Energy Balance: Movement

 Houlihan et al. (1985) measured the energetics of swimming for juvenile ($\approx$ 17 g) and medium sized ($\approx$ 42 g) crabs in sea water at 22$^\circ$ C. Base metabolism for these two sizes was $\approx 5.6\times 10^{-4}$ and $2.8\times 10^{-4}$ (g wet wt)/(g wet wt hr). Metabolism increased linearly with increases in swimming speed for both sizes. At 720 m/hr, crabs of both sizes use $\approx$ 5 times as much energy swimming as they do resting.

In the model, the cost of transport per g of body weight depends on the mass, $G$ (g), of the crab and its speed of movement, $v$ (m/hr) (Eqn A.28):

$$= \alpha_{\text{move}}G^{{\beta}_{\text{move}}}\, v$$ (A.48)

where $\beta_{\text{move}} \approx 1/3$ (Houlihan et al. 1985), and $\alpha_{\text{move}} = 0.00004$ (g .m$^{-1}$).
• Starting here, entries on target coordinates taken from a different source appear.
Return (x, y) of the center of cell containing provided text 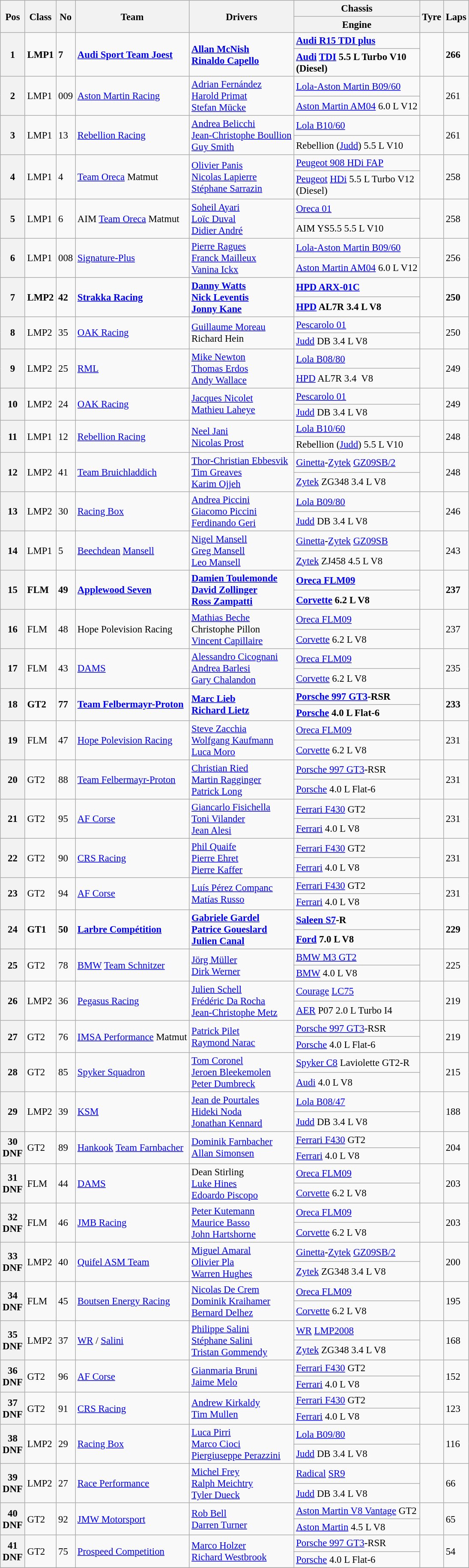
BMW M3 GT2 (357, 956)
89 (66, 1146)
Audi R15 TDI plus (357, 41)
Julien Schell Frédéric Da Rocha Jean-Christophe Metz (242, 1000)
36DNF (13, 1375)
11 (13, 436)
Radical SR9 (357, 1472)
188 (456, 1111)
Patrick Pilet Raymond Narac (242, 1036)
41 (66, 472)
Larbre Compétition (132, 929)
Drivers (242, 16)
116 (456, 1443)
233 (456, 703)
Thor-Christian Ebbesvik Tim Greaves Karim Ojjeh (242, 472)
Marco Holzer Richard Westbrook (242, 1550)
Dominik Farnbacher Allan Simonsen (242, 1146)
Olivier Panis Nicolas Lapierre Stéphane Sarrazin (242, 177)
HPD ARX-01C (357, 287)
39DNF (13, 1482)
92 (66, 1517)
Adrian Fernández Harold Primat Stefan Mücke (242, 96)
Peter Kutemann Maurice Basso John Hartshorne (242, 1221)
Oreca 01 (357, 209)
Andrea Piccini Giacomo Piccini Ferdinando Geri (242, 511)
15 (13, 589)
AIM Team Oreca Matmut (132, 218)
Ford 7.0 L V8 (357, 938)
AER P07 2.0 L Turbo I4 (357, 1010)
8 (13, 332)
Team (132, 16)
48 (66, 629)
235 (456, 668)
40DNF (13, 1517)
30 (66, 511)
14 (13, 550)
37 (66, 1339)
Luís Pérez Companc Matías Russo (242, 893)
Peugeot HDi 5.5 L Turbo V12(Diesel) (357, 185)
43 (66, 668)
Guillaume Moreau Richard Hein (242, 332)
77 (66, 703)
215 (456, 1072)
Lola B08/80 (357, 358)
Pos (13, 16)
BMW Team Schnitzer (132, 965)
Alessandro Cicognani Andrea Barlesi Gary Chalandon (242, 668)
Aston Martin V8 Vantage GT2 (357, 1509)
Beechdean Mansell (132, 550)
39 (66, 1111)
GT1 (40, 929)
46 (66, 1221)
Laps (456, 16)
Audi Sport Team Joest (132, 54)
IMSA Performance Matmut (132, 1036)
Tom Coronel Jeroen Bleekemolen Peter Dumbreck (242, 1072)
Audi TDI 5.5 L Turbo V10(Diesel) (357, 63)
Lola B08/47 (357, 1101)
WR / Salini (132, 1339)
Jacques Nicolet Mathieu Laheye (242, 403)
HPD AL7R 3.4 L V8 (357, 307)
37DNF (13, 1407)
Soheil Ayari Loïc Duval Didier André (242, 218)
3 (13, 135)
Jean de Pourtales Hideki Noda Jonathan Kennard (242, 1111)
No (66, 16)
Spyker Squadron (132, 1072)
Tyre (432, 16)
96 (66, 1375)
Class (40, 16)
91 (66, 1407)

The above equation implies that larger crabs use proportionately less energy for movement than smaller crabs (Fig. A10). Under the above parameter values, the ratio of the crab's maximum rate of mass usage due energy expenditure for movement relative to the crab's maximum metabolic rate at $T_{\text{opt met}}=26\ensuremath{^\circ\text{C }}$ is $\approx 3.5$ and the ratio of energy usage for movement plus respiration and excretion to respiration and excretion is $\approx 4.5$, agreeing with the results of Booth and McMahon (1992).